Die richtige Antwort auf die Quizfrage lautet also „Tuvalu“
und: möglicherweise gibt es nur ein einziges Land weltweit, in dem es kein
Museum gibt (und wenn Tuvalu tatsächlich, wie seine Bewohner befürchten, vom
Meer verschluckt wird, ja dann...).
3
Ja, und? Was wissen wir jetzt? - Ich denke, es ist nicht
trivial, festzustellen daß eine kulturelle Praxis und Institution sich weltweit
verbreitet und durchgesetzt hat, und das offenbar unabhängig von der
politischen, ideologischen, religiösen und sozialen Verfasstheit und des
jeweiligen staatlichen und gesellschaftlichen Status. Von welcher anderen
(einigermaßen vergleichbaren) Institution (Bibliothek, Konzerthäusern und
Orchestern, Theater, Archiv, Oper usw.) kann man das gleichermaßen sagen?
Dabei sieht es ganz so aus, als würde sich das Museum
unterschiedlichsten Konstellationen anpassen können, ohne seine konzeptuelle
Identität aufgeben zu müssen. Das Museum ist ein Modell, ein Schema, mit einer
Reihe von Eigenschaften und Funktionen, die in ihrem Zusammenspiel seine
gesellschaftliche Rolle ausmachen. Dazu gehört die im allgemeinen Interesse
bewahrte Sammlung, die vermittelt (ausgestellt) wird und daher allgemein
zugänglich sein sollte, um jedermann Wissen, Bildung, Erfahrungen zu
ermöglichen, die aber so etwas wie das bewahrenswerte kulturelle Erbe bildet,
das kollektive Identität stiften soll. Dieser funktionelle Kern läßt sich so
gut wie überall ausmachen.
Ich traue mir das Urteil zu, daß das Museum global
ideologisch und medial ziemlich uniform ist und daß es, von Einzelfällen
abgesehen, keine wirklich alternativen regionalen Museumsentwicklungen gibt.
Sicher, es gibt Staaten, wo Museen eine herausgehobene gesellschaftspolitische
Rolle haben.
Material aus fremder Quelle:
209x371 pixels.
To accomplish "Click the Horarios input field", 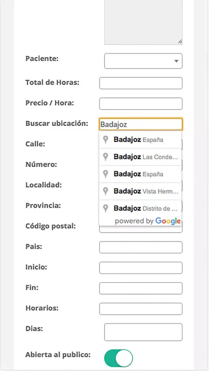I will click(x=141, y=309).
Wie etwa in Südafrika, wo es eine Reihe von innovativen Museen
gibt, die die konfliktreiche Geschichte und Gegenwart des Landes thematisieren.
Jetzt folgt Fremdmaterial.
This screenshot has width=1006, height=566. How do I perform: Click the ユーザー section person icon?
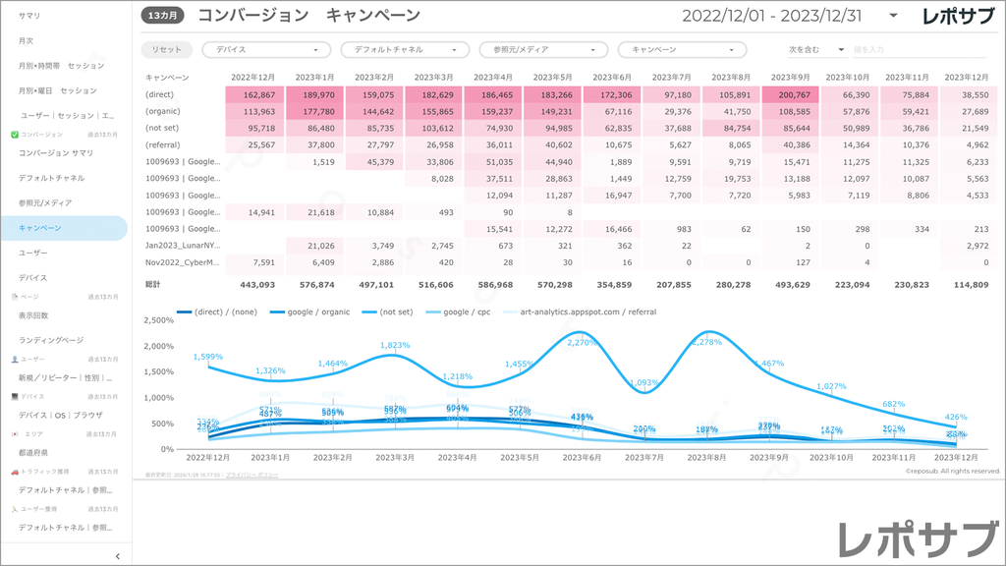[x=15, y=360]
Oder Israel, dessen zentrale Museen stark am nation building des jungen Staates
beteiligt waren und sind und die für die Gesellschaft zentrale Erinnerung an
die Shoah aufrechthalten.
Daß Museen weltweit ideologisch und konzeptionell einem
Schema folgen, bedeutet ganz und gar nicht, daß es nicht eine gegen unendlich
gehende Variabilität im Einzelfall gibt, die der Architektur, dem Standort, der
Trägerschaft, dem Thema, der Sammlung, dem Vermittlungskonzept, der Einbindung
in eine spezielle Community und vielem anderem geschuldet sein kann.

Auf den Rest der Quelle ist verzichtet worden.